Thanks for the comments. Maybe I should have explained that the output had to be directly compatible with StampPlot Pro. This logging and real-time plotting application, for serial input data, does have a binary option but it is limited to one byte per sample.

A free evaluation copy of StampPlot Pro, together with very extensive documentation, may be downloaded from www.selmaware.com.

 

[womai]

In this case I'd assume Hippy's solution would still work, as all it does is adding leading zeroes - normally programs don't have an issue with that.

Wolfgang

 

[hippy]

The only case I know of leading zeroes having any adverse effect on the intent is the C programming language where what follows is to be treated as octal - that catches many a person out who have nicely formatted decimal tables with leading zeroes for alignment.

It follows that any C library routine reading numeric strings might interpret a leading zero as indicating octal but I would have expected any programmer dealing with the real world ( where octal is largely unused and meaningless - file attributes under unix and linux are legitimate places for octal ) would have used library code or replaced them with their own to support leading zeroes for decimals.

 

[MFB]

Thanks, it works

Hippy & Womai,
You are correct!

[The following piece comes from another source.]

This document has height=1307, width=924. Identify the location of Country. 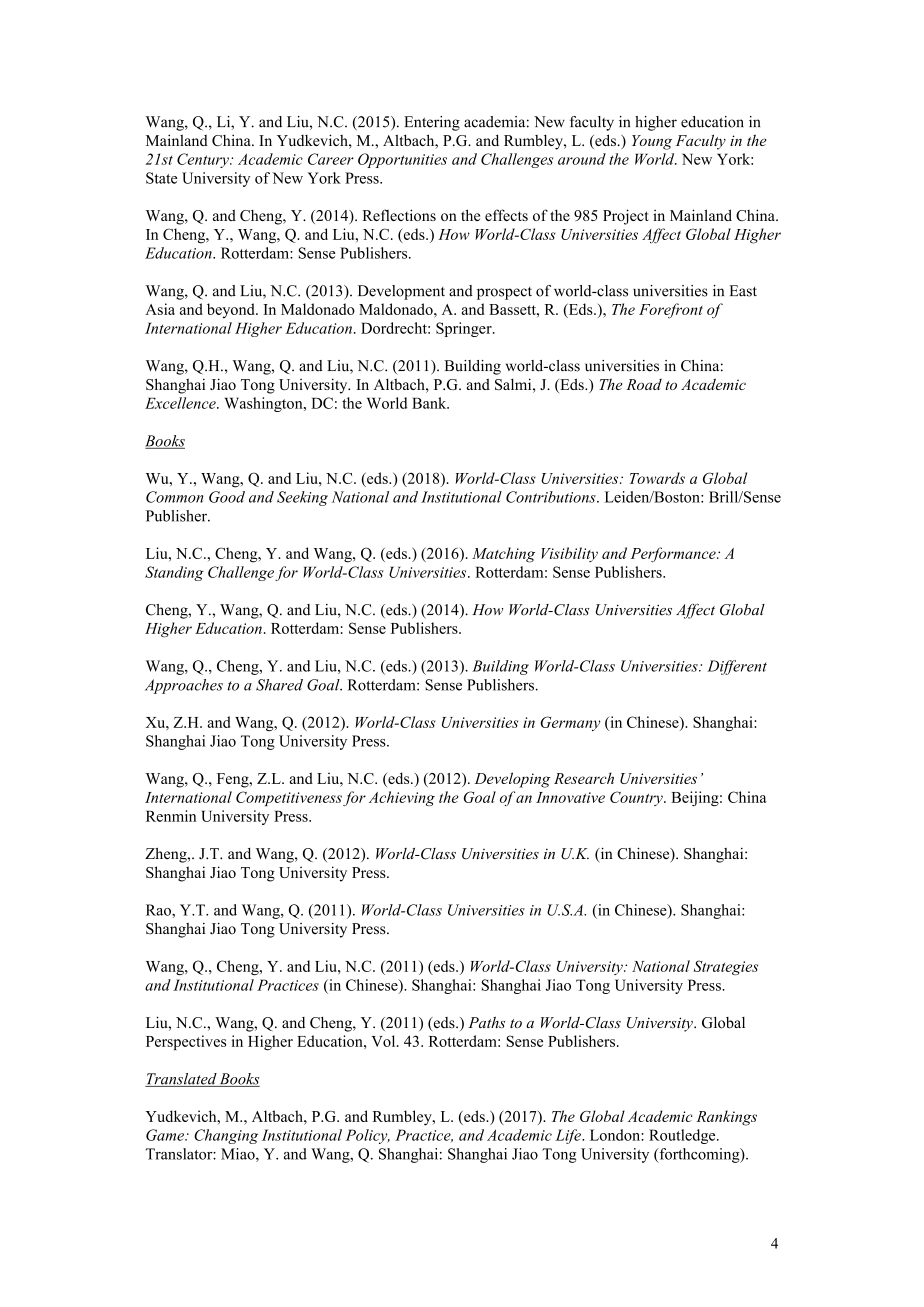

I tried the following code and StampPlot Pro strips the leading zeros without any problem.

setfreq m8

start:
readadc 1, b0
bintoascii b0,b1,b2,b4
sertxd (b1,b2,b4,cr)
pause 2000
goto start

This is of course a much better solution than my RC background timer, as it saves on three components and two I/O pins (I'll keep this approach for other PICAXE applications that may need an additional background timer).

Now, please could you tell me how to add leading zeros to a readadc10 reading?

 

[womai]

The Picaxe Basic user guide is your friend

Practically the same as with a byte variable, except that you need two more digits (and don't forget w0 is overlaid on b0 and b1):

setfreq m8

start:
readadc10 1, w0
bintoascii w0,b2,b3,b4,b5,b6
sertxd (b2,b3,b4,b5,b6,cr)
pause 2000
goto start

On an 28X1, another good approach is to set up a timer interrupt that calls your interrupt routine at regular intervals. In this case the code does not need to have constant execution time and you can even perform other tasks inbetween. See this recent thread:

http://www.picaxeforum.co.uk/showthread.php?t=8541

Wolfgang

 

[MFB]

Womia,

Many thanks. However, I don't think there are enough variables (in the 18X) to build a StampPlot compatible (CSV) output string for more than two 10-bit ADC channels.

 

[hippy]

You can get your raw data, store it in SFR (POKE), then when you come to output, take one item of data at a time (PEEK), expand it to digits, send that, send a comma and repeat, only put a CR after the last.

 

[MFB]

I am greatful for the very informative feedback, but I now think that the original simple code and RC timer apparoach still has merit. For example, it can also be used to output five 10-bit ADC channels from a 14M in StampPlot format at a constant scan rate (the RC circuit can operate with a standard, non-Schmitt, 14M digital input).